▶ PROBLEM TO WORK ON: From the first line to the last, write out the records exactly.

* * * * * * * * *

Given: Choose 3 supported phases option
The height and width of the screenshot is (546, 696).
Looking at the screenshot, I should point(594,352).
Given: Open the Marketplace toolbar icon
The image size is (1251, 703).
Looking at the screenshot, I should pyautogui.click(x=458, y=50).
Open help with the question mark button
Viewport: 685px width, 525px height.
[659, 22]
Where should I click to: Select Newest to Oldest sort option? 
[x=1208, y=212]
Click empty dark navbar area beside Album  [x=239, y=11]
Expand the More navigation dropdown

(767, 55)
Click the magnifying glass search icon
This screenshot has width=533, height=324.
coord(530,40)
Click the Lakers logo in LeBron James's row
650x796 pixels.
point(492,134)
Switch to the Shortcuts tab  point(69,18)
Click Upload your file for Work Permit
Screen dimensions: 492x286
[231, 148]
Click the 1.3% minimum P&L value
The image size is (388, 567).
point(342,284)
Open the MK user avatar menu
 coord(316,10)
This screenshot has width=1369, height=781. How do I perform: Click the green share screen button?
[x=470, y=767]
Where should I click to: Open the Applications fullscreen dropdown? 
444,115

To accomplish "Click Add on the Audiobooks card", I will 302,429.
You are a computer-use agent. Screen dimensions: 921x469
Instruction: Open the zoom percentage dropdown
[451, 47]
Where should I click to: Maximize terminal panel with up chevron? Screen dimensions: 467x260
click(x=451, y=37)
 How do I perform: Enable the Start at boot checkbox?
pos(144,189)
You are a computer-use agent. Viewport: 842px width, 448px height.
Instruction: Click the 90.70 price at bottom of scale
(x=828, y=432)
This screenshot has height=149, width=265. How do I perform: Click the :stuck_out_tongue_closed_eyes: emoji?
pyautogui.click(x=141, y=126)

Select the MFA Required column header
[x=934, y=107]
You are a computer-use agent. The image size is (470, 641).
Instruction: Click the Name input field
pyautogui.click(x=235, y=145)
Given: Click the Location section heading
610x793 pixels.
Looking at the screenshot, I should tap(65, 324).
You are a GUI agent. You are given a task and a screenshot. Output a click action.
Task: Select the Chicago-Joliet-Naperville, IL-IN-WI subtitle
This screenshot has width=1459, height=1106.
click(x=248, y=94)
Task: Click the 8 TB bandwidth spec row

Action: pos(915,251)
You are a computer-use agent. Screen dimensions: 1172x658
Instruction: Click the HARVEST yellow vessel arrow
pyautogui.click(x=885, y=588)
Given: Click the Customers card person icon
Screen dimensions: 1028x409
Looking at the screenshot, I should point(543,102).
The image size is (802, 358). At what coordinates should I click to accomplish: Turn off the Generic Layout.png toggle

* * * * * * * * *

▶ SOLUTION FOR THIS TASK:
Given: Choose 3 supported phases option
The height and width of the screenshot is (546, 696).
Looking at the screenshot, I should point(594,352).
Given: Open the Marketplace toolbar icon
The image size is (1251, 703).
Looking at the screenshot, I should pyautogui.click(x=458, y=50).
Open help with the question mark button
Viewport: 685px width, 525px height.
[659, 22]
Where should I click to: Select Newest to Oldest sort option? 
[x=1208, y=212]
Click empty dark navbar area beside Album  [x=239, y=11]
Expand the More navigation dropdown

(767, 55)
Click the magnifying glass search icon
This screenshot has width=533, height=324.
coord(530,40)
Click the Lakers logo in LeBron James's row
650x796 pixels.
point(492,134)
Switch to the Shortcuts tab  point(69,18)
Click Upload your file for Work Permit
Screen dimensions: 492x286
[231, 148]
Click the 1.3% minimum P&L value
The image size is (388, 567).
point(342,284)
Open the MK user avatar menu
 coord(316,10)
This screenshot has width=1369, height=781. How do I perform: Click the green share screen button?
[x=470, y=767]
Where should I click to: Open the Applications fullscreen dropdown? 
444,115

To accomplish "Click Add on the Audiobooks card", I will 302,429.
You are a computer-use agent. Screen dimensions: 921x469
Instruction: Open the zoom percentage dropdown
[451, 47]
Where should I click to: Maximize terminal panel with up chevron? Screen dimensions: 467x260
click(x=451, y=37)
 How do I perform: Enable the Start at boot checkbox?
pos(144,189)
You are a computer-use agent. Viewport: 842px width, 448px height.
Instruction: Click the 90.70 price at bottom of scale
(x=828, y=432)
This screenshot has height=149, width=265. How do I perform: Click the :stuck_out_tongue_closed_eyes: emoji?
pyautogui.click(x=141, y=126)

Select the MFA Required column header
[x=934, y=107]
You are a computer-use agent. The image size is (470, 641).
Instruction: Click the Name input field
pyautogui.click(x=235, y=145)
Given: Click the Location section heading
610x793 pixels.
Looking at the screenshot, I should tap(65, 324).
You are a GUI agent. You are given a task and a screenshot. Output a click action.
Task: Select the Chicago-Joliet-Naperville, IL-IN-WI subtitle
This screenshot has width=1459, height=1106.
click(x=248, y=94)
Task: Click the 8 TB bandwidth spec row

Action: pos(915,251)
You are a computer-use agent. Screen dimensions: 1172x658
Instruction: Click the HARVEST yellow vessel arrow
pyautogui.click(x=885, y=588)
Given: Click the Customers card person icon
Screen dimensions: 1028x409
Looking at the screenshot, I should point(543,102).
The image size is (802, 358). At what coordinates should I click to accomplish: Turn off the Generic Layout.png toggle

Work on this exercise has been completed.